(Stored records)
____

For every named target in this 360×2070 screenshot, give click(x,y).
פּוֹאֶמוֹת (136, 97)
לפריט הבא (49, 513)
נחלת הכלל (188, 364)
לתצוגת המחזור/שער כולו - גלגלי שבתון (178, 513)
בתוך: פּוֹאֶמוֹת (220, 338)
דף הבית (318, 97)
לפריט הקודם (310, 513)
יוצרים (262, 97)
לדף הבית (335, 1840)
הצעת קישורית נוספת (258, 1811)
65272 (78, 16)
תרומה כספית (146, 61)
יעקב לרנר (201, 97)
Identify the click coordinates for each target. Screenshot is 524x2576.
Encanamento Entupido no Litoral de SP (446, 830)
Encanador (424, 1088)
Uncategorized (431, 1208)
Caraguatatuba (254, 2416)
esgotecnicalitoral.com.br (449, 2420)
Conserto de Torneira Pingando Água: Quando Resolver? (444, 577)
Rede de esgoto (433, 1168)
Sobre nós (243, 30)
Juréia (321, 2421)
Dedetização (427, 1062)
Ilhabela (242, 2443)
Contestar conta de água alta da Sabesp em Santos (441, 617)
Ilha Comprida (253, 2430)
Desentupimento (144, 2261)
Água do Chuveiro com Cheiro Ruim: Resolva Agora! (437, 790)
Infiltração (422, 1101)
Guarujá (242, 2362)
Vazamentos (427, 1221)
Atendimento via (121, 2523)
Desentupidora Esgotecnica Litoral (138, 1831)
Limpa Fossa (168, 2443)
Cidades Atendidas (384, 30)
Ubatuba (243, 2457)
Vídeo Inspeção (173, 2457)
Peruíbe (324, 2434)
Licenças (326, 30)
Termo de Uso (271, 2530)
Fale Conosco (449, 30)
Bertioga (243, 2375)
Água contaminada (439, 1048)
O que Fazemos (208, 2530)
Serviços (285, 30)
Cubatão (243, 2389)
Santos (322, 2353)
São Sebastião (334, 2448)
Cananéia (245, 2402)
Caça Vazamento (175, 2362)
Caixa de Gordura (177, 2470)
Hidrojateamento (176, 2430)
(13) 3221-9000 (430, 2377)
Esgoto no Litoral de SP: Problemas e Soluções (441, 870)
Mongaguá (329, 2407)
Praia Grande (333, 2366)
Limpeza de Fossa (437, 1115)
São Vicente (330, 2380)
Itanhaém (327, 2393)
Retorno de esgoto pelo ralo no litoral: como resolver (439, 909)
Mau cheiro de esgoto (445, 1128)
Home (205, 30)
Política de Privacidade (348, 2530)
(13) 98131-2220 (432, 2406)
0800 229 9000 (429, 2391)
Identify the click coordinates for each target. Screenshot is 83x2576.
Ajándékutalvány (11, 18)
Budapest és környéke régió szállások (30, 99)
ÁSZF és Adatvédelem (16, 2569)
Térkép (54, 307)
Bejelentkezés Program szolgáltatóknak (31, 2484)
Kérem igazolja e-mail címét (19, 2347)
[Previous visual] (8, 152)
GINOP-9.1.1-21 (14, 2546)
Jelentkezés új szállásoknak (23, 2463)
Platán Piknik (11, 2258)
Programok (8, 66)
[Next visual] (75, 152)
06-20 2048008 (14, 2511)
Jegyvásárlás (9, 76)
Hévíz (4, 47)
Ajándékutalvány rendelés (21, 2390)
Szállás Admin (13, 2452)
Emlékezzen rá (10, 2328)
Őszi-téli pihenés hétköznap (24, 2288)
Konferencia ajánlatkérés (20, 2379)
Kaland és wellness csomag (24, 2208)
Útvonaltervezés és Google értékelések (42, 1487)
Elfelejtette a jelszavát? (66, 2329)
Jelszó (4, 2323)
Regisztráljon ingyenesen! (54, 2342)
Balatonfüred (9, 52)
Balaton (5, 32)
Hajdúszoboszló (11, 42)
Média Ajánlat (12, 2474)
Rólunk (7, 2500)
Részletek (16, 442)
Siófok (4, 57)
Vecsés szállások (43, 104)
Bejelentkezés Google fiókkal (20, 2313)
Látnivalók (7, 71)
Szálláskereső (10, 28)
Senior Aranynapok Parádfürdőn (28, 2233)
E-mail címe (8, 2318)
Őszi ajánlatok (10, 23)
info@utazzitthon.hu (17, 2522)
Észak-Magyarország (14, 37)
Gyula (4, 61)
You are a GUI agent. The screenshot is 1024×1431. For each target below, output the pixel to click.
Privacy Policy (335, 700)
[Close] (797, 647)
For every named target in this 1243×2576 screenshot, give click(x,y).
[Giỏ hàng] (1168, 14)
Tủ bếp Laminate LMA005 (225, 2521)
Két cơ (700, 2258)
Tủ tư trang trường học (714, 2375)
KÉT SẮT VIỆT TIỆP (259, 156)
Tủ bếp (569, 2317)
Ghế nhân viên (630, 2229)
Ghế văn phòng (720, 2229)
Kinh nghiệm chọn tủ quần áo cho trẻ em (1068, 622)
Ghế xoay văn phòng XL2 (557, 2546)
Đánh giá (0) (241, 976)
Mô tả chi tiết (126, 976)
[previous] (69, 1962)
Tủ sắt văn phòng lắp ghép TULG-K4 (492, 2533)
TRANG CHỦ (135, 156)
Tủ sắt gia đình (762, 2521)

____

Show every line of the data that includes the string "mail".

Answer space:
Kérem igazolja e-mail címét (19, 2347)
E-mail címe (8, 2318)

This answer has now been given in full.